Una vez en la farmacia, viene lo que en Venezuela
llamamos el soponcio final, la estocada definitiva, el auténtico generador de
otra enfermedad que nos obligará a volver por los predios del galeno. Cada
pastilla cuesta en estos tiempos más o menos la cuarta parte de lo poco que
obtienes al recibir un mes de tu salario.
De mis “mejores” experiencias con tales batiblancos
diplomados, puedo contar la del joven
recién posgraduado de “internista” que por poco casi me obliga a internarme en
un manicomio.
Relato la charla final de la consulta (que duró
apenas siete minutos, luego de tres horas de espera) para que cada lector
concluya del modo que mejor le parezca:
-Mire, profesor, para que descubramos el motivo de su malestar
gástrico, debe suspender el alimentarse con carnes rojas o blancas, abstenerse
de consumir verduras, vegetales, frutas y harinas, además de evitar las grasas,
los lácteos, las pastas, los granos y
tomar la menor cantidad de líquido posible…
-Pero, doctor, ¿y entonces qué es lo que puedo
comer?
-Bueno, ya eso es asunto suyo, yo le he indicado lo
que no puede…
Por eso mi tía Eloína tiene nostalgia de aquellos
señores tan profesionales que la atendieron alguna vez en su ya lejana primera juventud.
Recuerda con cierto inevitable guayabo el nivel comunicativo de los hipocráticos
profesionales de sus épocas pretéritas, su amabilidad y disposición hasta para
contribuir con los medicamentos mediante las llamadas “muestras gratis” que les
dejaban los laboratorios.
Argumenta que si bien es muy cierto que no son
todos, porque aún quedan algunos “cortados con las tijeras de otros tiempos”,
pues en varios casos ahora sí es verdad que hay que hablar de verdaderos “matasanos”.
Llegas a la consulta medio parapeteado y te vas del consultorio como un automóvil
viejo: si te fallaba el cigüeñal antes de ingresar al taller, sales de allí con
el árbol de leva desecho, las bujías enchumbadas, los amortiguadores inservibles y el motor a
punto de explotar.
7 comentarios:
Si la buena literatura es aquella con la cual uno se identifica plenamente, esto es lo mejor que he leído últimamente.

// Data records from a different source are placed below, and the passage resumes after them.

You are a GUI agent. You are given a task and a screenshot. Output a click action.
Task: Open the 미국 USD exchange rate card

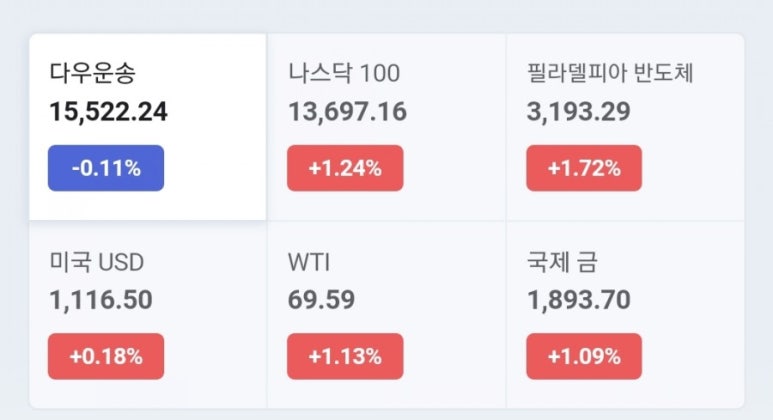click(148, 315)
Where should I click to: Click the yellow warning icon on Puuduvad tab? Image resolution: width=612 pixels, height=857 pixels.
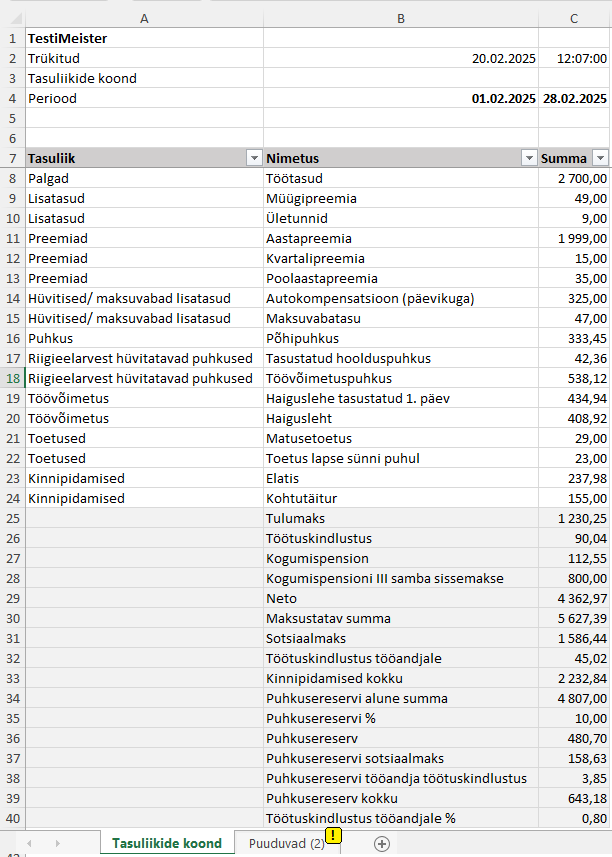tap(334, 835)
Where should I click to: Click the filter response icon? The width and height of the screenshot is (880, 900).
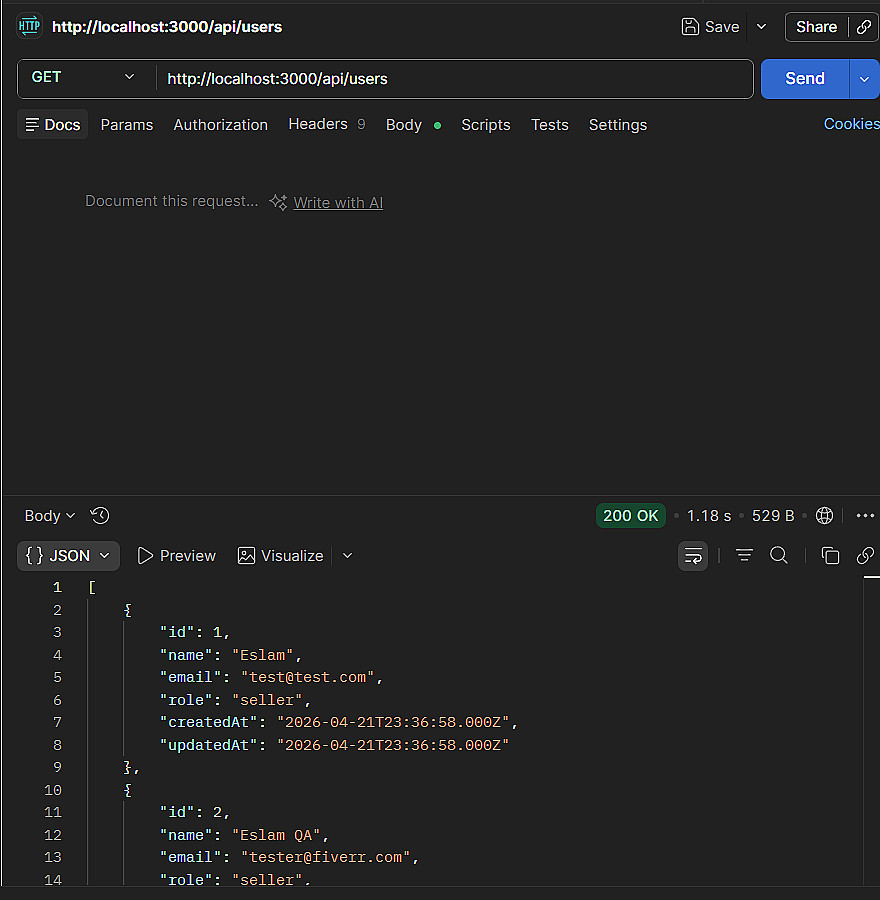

Por eso es que recurrimos a la sobandera y a la píldora milagrosa del Dr. Ross... ¡Excelente!
Yo me quedo con los curanderos, que a punta de matorrales o a tabacazo limpio cumple su nobilísima función.
La bruja no está demás, así como una que otra visita a cualquier iluminao.
¿Los médicos? Ni de vaina.
Saludos.
Hombre, sólo faltó la excusa de costumbre: "lo que Ud. tiene es stress". ¡Qué casualidad! Stress significa todo aquello a lo quel médico no puede atinar, todo lo que no sabe o todo lo que se le ha olvidado.
Digo yo, aquí en medio de mi brutalidad: si el stress es tan poderosos ¿por qué no existen los stressólogos?
Por eso es que la mayoría de las enfermedades se curan solas
Lo menos malo es que se cure con el tratamiento que le indique el primer galeno que visite así sea costoso, pero a veces no es así y hay que transitar más de uno antes de quedar m.....ando sin amigos y probablemente todavía con el malestar.
Me cago, me cago, me estoy cagando ya se me esta saliendo!